As for how Cauvin hopes his “momentary fame” might transfer to actual show business success, he says, “In my perfect world, I’d be on Saturday Night Live or on a reboot of In Living Color or something.” But at 41 years old, he’s pretty much “given up” on that dream. “I’ve never even had so much as an audition or anything. I’ve never been on their radar.”
During the Obama years, he was closing his stand-up set every night impersonating the president with the vague hope that someone at SNL might be watching. “Of course I sat there as the son of a Black immigrant and a white American mother with my great Obama impression going, ‘God, I wish somebody could see this. I feel like that literally would be perfect for me,’” he says. “Fred Armisen is a very talented dude, but I did not think his Obama impression was anywhere near his top contribution to the show.”
“I genuinely think they have an extremely talented cast that they are underserving by constantly going to stunt casting,” Cauvin adds, alluding to Alec Baldwin’s Trump impression among the many other celebrity ringers that have been brought into the show over the past few years. “Somebody on the cast may very well have been able to pull that off. Irrespective of my future, I think they have a lot of good people on that show that they should rely on and maybe bring in a few more people instead of going with seven celebrities per episode.”

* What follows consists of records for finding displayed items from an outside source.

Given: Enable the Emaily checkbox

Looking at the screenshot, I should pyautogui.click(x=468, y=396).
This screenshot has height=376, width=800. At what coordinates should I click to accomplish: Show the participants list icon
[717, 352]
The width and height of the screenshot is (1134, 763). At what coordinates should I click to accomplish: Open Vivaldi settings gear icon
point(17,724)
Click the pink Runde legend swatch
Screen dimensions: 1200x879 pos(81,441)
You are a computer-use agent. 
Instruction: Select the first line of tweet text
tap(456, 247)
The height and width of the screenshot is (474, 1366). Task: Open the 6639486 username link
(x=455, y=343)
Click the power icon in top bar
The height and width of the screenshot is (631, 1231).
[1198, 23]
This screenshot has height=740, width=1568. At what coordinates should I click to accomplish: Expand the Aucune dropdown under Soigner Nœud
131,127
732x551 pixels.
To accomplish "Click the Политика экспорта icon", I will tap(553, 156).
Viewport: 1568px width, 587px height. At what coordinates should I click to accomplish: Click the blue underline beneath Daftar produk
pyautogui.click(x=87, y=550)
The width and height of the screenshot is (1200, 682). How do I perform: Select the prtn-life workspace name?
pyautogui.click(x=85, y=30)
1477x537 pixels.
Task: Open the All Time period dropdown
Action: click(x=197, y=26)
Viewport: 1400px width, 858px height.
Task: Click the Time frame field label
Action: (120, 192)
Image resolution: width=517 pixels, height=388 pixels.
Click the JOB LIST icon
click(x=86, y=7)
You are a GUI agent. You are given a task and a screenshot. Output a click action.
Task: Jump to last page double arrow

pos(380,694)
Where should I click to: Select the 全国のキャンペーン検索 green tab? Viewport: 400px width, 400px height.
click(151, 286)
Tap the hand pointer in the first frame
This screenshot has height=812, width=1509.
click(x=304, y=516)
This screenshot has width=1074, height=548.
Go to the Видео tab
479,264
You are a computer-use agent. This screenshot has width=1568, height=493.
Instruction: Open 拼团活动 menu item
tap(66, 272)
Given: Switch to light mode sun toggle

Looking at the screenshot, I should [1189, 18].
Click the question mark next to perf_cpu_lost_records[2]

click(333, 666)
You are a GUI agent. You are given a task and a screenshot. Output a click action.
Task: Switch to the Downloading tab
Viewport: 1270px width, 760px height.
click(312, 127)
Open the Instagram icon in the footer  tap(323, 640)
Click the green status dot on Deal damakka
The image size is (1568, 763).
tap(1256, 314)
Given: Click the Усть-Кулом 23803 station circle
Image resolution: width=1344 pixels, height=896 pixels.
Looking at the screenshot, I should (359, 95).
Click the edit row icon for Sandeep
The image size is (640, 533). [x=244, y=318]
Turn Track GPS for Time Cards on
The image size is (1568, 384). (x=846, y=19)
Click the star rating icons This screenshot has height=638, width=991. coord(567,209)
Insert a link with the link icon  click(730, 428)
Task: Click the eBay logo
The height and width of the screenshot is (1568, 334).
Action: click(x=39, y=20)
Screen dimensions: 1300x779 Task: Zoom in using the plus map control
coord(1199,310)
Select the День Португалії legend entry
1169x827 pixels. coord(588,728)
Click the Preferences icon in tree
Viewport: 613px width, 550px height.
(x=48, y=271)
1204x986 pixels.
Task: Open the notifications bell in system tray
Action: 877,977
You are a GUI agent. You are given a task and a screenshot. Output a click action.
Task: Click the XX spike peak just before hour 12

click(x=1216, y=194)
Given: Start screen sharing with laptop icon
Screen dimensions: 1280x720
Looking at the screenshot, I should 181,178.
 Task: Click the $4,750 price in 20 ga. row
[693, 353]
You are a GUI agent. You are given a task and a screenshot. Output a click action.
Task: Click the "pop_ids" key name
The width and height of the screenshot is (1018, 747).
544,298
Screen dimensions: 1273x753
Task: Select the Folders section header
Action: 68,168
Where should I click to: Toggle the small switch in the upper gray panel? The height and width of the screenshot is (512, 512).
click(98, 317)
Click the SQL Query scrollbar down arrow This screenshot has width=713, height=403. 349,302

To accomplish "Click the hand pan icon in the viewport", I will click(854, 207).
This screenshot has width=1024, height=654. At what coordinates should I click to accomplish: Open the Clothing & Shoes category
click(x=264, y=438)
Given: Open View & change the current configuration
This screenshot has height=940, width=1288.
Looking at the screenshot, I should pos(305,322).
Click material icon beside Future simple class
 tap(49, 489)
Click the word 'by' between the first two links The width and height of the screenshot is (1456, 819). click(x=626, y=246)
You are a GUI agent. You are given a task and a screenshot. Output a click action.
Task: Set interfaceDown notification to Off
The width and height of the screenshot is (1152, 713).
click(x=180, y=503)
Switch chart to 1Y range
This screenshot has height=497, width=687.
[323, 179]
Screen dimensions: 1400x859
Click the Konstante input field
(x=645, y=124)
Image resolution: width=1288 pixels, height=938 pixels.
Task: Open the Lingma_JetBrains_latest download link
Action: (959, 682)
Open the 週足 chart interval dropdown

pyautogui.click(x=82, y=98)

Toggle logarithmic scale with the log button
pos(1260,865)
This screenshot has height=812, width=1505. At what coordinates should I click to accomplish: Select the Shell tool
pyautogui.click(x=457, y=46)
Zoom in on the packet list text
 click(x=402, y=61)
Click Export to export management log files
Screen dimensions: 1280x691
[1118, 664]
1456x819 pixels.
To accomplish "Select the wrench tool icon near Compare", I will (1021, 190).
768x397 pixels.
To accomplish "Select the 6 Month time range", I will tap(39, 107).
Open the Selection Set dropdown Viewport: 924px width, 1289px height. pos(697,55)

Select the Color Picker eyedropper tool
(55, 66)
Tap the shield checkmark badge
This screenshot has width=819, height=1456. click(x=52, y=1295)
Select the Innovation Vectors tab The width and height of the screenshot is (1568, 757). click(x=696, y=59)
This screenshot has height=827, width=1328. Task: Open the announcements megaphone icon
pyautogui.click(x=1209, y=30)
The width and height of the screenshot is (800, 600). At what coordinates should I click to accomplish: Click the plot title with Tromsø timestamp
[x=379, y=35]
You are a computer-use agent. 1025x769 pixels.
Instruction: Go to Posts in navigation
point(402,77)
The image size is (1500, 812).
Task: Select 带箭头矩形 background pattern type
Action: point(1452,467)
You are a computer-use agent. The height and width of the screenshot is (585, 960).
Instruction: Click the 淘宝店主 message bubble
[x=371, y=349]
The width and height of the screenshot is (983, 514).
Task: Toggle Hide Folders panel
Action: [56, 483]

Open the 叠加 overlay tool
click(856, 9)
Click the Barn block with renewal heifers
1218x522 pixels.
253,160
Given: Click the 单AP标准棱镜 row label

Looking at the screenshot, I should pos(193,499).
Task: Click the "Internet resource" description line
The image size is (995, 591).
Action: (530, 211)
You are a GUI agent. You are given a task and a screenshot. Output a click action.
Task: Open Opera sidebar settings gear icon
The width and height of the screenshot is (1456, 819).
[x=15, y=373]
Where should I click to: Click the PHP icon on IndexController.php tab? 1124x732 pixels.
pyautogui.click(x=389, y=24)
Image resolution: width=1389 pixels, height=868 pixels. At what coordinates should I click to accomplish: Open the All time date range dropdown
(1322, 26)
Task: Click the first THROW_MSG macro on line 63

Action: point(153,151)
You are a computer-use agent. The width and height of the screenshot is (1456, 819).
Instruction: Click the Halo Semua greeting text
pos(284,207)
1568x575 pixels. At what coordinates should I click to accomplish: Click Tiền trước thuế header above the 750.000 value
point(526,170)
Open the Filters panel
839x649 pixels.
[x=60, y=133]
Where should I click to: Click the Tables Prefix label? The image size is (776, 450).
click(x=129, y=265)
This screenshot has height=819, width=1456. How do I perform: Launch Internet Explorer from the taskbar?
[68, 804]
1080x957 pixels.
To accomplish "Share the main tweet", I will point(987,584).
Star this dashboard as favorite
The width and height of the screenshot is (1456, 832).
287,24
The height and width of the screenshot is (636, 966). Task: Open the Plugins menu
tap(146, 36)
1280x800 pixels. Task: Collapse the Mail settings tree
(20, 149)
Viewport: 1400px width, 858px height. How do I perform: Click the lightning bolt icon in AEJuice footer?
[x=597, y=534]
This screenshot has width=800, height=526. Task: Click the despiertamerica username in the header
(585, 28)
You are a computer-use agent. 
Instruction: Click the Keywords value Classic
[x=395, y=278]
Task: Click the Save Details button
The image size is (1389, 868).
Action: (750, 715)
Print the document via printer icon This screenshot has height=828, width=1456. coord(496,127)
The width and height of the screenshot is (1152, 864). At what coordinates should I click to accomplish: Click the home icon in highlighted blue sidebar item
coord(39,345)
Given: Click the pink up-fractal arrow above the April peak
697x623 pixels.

For now, with no signs of the pandemic slowing or any new opportunities coming his way, Cauvin is going to keep pumping out his Trump videos and hoping they make some small impact on the election in the fall.
“If I can make him look like more of an idiot or turn him into more of a laughingstock, I’m all for it,” he says. “Whenever somebody says ‘respect the office,’ I go, the guy in the office has to respect the office for me to respect it. I think he’s a wretched human being. If I make him look worse somehow or make him seem more absurd to a few more people then that’s all good because he’s the worst.”